Question about Genetics with Marans

Okay, so what would happen if I bred the offspring together? Would I still get sexable chicks? Or what if I bred the daughters back to the father?
No. Most of what is going on is caused by the barring gene. How it works:

The barring gene is on the Z sex chromosome. Males have ZZ, females have ZW.

For your first cross:
Black Copper father has no barring. So he gives a not-barred Z chromosome to each chick. Golden Cuckoo mother has barring. She gives a barred Z chromosome to each son, and a W chromosome to each daughter (makes them female, does not have barring.)

If you breed the daughters back to the father, the daughters have no barring and the father has no barring, so no chicks have barring. They should basically look like Black Copper Marans.

But if you take those first sexable chicks and breed them together:
The male has one barring gene and one not-barred gene. So he gives barring to some of his chicks, both sons and daughters.
The female has no barring gene on her Z chromsome, and of course none on her W chromosome. So she gives Z to her sons and W to her daughters, with no barring going to either of them.
That means that some sons and some daughters have barring (inherited from their mixed father), while some sons and some daughters have no barring.
From that set, if you pick out females with barring and males without barring, you can use them to repeat the original color-sexable cross that gave barred males and unbarred females.

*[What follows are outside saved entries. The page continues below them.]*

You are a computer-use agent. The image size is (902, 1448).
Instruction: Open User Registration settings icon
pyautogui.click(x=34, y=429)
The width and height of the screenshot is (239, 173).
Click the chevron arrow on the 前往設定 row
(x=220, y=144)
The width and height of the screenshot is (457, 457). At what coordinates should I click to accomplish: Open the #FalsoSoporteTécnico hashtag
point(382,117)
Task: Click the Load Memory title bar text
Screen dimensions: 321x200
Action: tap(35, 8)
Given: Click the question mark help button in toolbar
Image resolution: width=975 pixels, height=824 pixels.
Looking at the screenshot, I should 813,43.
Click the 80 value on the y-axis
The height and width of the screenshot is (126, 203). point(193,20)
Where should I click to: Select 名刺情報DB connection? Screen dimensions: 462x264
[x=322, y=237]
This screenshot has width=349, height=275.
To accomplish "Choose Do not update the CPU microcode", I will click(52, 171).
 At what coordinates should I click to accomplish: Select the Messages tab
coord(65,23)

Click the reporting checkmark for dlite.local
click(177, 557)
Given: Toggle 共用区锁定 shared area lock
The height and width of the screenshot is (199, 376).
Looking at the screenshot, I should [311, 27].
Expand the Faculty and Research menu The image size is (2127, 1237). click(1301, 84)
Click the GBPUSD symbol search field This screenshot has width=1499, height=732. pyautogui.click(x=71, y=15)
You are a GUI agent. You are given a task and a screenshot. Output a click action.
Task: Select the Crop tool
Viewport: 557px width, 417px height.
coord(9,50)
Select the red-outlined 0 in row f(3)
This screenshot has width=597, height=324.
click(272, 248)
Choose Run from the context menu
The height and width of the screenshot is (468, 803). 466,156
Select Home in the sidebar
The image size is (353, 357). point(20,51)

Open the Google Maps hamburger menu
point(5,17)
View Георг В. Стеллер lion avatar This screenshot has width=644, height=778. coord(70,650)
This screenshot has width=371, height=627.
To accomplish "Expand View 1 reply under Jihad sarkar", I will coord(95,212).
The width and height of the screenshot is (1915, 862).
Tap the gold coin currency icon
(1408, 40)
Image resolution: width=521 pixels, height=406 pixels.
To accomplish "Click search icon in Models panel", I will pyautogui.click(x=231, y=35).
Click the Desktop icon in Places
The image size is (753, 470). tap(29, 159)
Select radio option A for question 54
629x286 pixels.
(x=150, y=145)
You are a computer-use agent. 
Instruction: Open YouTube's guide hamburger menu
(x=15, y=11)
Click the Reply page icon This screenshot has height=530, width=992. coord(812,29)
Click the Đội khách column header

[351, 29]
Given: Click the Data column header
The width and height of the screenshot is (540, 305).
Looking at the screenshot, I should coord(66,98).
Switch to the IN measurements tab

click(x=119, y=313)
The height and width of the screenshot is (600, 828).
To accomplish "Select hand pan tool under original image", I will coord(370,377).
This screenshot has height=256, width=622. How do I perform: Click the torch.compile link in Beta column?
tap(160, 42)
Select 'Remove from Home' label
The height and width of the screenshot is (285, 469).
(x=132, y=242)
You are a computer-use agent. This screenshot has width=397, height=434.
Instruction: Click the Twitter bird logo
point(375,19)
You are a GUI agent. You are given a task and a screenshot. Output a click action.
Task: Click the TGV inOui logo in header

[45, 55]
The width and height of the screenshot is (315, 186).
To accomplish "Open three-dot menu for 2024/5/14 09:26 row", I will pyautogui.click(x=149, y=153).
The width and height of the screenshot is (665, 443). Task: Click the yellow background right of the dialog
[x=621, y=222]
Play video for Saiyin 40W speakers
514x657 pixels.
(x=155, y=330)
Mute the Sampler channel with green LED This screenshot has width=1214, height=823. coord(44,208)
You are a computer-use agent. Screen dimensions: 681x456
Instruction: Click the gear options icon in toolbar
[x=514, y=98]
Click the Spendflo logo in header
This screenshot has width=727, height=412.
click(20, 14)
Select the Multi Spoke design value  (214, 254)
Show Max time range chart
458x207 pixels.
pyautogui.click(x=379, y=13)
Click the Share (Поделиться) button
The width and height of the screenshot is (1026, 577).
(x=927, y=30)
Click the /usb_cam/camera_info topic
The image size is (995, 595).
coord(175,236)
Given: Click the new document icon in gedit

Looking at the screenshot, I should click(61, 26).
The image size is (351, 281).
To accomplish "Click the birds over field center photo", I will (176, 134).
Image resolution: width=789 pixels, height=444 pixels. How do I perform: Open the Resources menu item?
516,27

[I am considering Golden Cuckoo to be genetically the same as Black Copper except that the barring gene is added. I don't actually know if that is correct, so if I'm wrong, somebody please tell me!]
 
No. Most of what is going on is caused by the barring gene. How it works:

The barring gene is on the Z sex chromosome. Males have ZZ, females have ZW.

For your first cross:
Black Copper father has no barring. So he gives a not-barred Z chromosome to each chick. Golden Cuckoo mother has barring. She gives a barred Z chromosome to each son, and a W chromosome to each daughter (makes them female, does not have barring.)

If you breed the daughters back to the father, the daughters have no barring and the father has no barring, so no chicks have barring. They should basically look like Black Copper Marans.

But if you take those first sexable chicks and breed them together:
The male has one barring gene and one not-barred gene. So he gives barring to some of his chicks, both sons and daughters.
The female has no barring gene on her Z chromsome, and of course none on her W chromosome. So she gives Z to her sons and W to her daughters, with no barring going to either of them.
That means that some sons and some daughters have barring (inherited from their mixed father), while some sons and some daughters have no barring.
From that set, if you pick out females with barring and males without barring, you can use them to repeat the original color-sexable cross that gave barred males and unbarred females.

[I am considering Golden Cuckoo to be genetically the same as Black Copper except that the barring gene is added. I don't actually know if that is correct, so if I'm wrong, somebody please tell me!]
A correctly bred golden cuckoo is exactly as you say, a black copper (gold birchen genotype) with barring. Some carry or are based on duckwing or wheaten patterns but they shouldn’t be like this, birchen is the correct one.